Was hat die Öffnung des österreichischen Arbeitsmarktes für die Menschen aus Osteuropa bewirkt? Ob die 27.000 Arbeiter aus den EU-Ostländern, die laut offizieller Statistik seit 1. Mai 2011 nach Österreich kamen, viel oder wenig sind und ob sie vor allem im Baugewerbe für einen Verdrängungswettbewerb sorgen, darüber lässt sich auf politischer Ebene und bei Stammtischen gut streiten. Als gesichert dagegen gilt, dass dieser Zuzug von Arbeitskräften ein neues Phänomen mit fatalen Folgen schuf: Scheinselbständige, die als Lohnsklaven hauptsächlich im Baugewerbe auftauchen.
melden sich Bauarbeiter aus den neuen EU-Ostländern
als Scheinselbständige an.
Foto: debagel / flickr (CC BY-NC 2.0)
In Deutschland wurde die Situation bereits unüberschaubar. Alles begann mit der Erweiterung der EU Richtung Osten. Laut Frankfurter Allgemeine Zeitung (FAZ) gilt Frankfurt inzwischen als Hauptstadt einer regelrechten „Bulgarenindustrie“. Nach Schätzungen von Zoll und Steuerfahndung arbeiten derzeit rund 10.000 bis 17.000 Scheinselbständige in der hessischen Großstadt – die Dunkelziffer dürfte um einiges höher sein.
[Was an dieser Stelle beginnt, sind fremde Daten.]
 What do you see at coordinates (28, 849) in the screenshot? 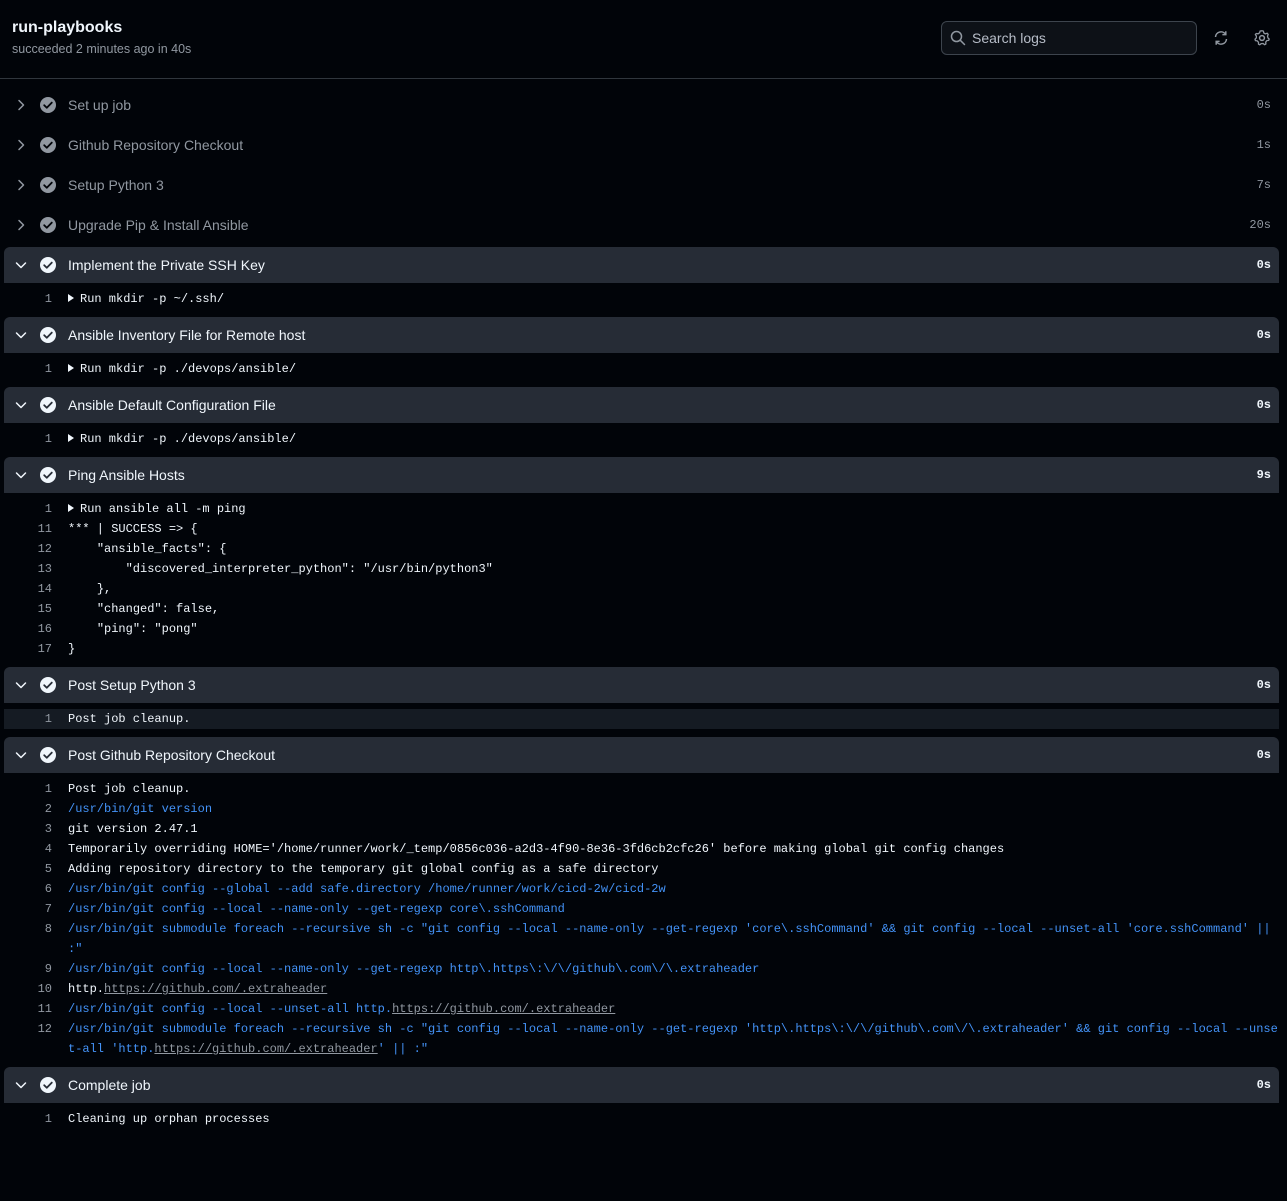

Wie die FAZ weiter schreibt, klage der Zoll schon lange über eine „Bulgarenschwemme“ auf den Baustellen, die jene Unternehmen verdränge, die ihre Arbeiter versicherten und ordnungsgemäß Steuern entrichteten. Mit der Erweiterung der Europäischen Union habe man Tür und Tor für ein Missbrauchssystem geschaffen, das kaum mehr zu überblicken sei.
Gewerbeschein als Spachtler
In Österreich dürfen Arbeitskräfte aus Estland, Lettland, Litauen, Polen, Tschechien, Slowakei, Slowenien und Ungarn seit 1. Mai 2011 – wie fast alle EU-Bürger – jede beliebige Beschäftigung ausüben. Bulgaren und Rumänen wird dies ab 1. Jänner 2013 gestattet. Die Zahl der Scheinselbständigen könnte sich dann auch in Österreich drastisch erhöhen. Schon jetzt klagt die Wirtschaftskammer laut einem Bericht des ORF Salzburg, dass immer mehr Scheinselbständige hauptsächlich im Baugewerbe die Preise drücken und den Wettbewerb verzerren. Die Arbeiter würden meist aus den neuen EU-Staaten kommen. So hätten die Zollfahnder bei einem Flachgauer Bauunternehmer 17 polnische Arbeiter entdeckt, die alle einen Gewerbeschein als Spachtler besitzen. Firmensitz und Wohnadresse der 17 „Unternehmer“ seien aber identisch mit dem Firmensitz der Trockenbaufirma, für die sie arbeiten.
Pro Woche fünf neue Ein-Mann-Firmen
Diese neue Art der Beschäftigung kommt offenbar in Mode. Pro Woche melden fünf Ein-Mann-Firmen aus den neuen EU-Staaten bei der Salzburger Wirtschaftskammer ein Gewerbe an. „So sind in Salzburg polnische Arbeiter tätig, die früher Mitarbeiter waren und jetzt als selbständige Trockenausbauer tätig sind“, sagt Franz Hirnsperger, Gewerbe- und Handelsvertreter der Kammer, gegenüber dem ORF. Von den neuen Unternehmen seien sicher die Hälfte Scheinselbständige. Für die Baufirmen hat ein scheinselbständiger Arbeiter große Kostenvorteile: Für einen angestellten Arbeiter müssten sie gut 35 Euro pro Stunde verrechnen. Ein Scheinselbständiger arbeitet in den meisten Fällen um zehn Euro pro Stunde, wie die Erfahrungen von Behörden zeigen.
Wien ist da nicht anders. Hier hat die Zahl der Scheinselbständigen laut einem Bericht von ORF Wien eine Rekordhöhe erreicht. So würden immer mehr Firmen auf diese Billig-Arbeitskräfte zurückgreifen, die um die Hälfte des niedrigsten Lohns arbeiten. Sie treten als selbstständige Unternehmer auf, werden in Wahrheit aber von heimischen Baufirmen bezahlt, arbeiten zum halben Lohn und bezahlen keine Krankenkassenbeiträge. Auf der Strecke bleiben heimische Bauarbeiter, die für ihre Leistung einen gerechten Lohn fordern und – wenn sie ihn nicht bekommen – in die Arbeitslosigkeit gedrängt werden.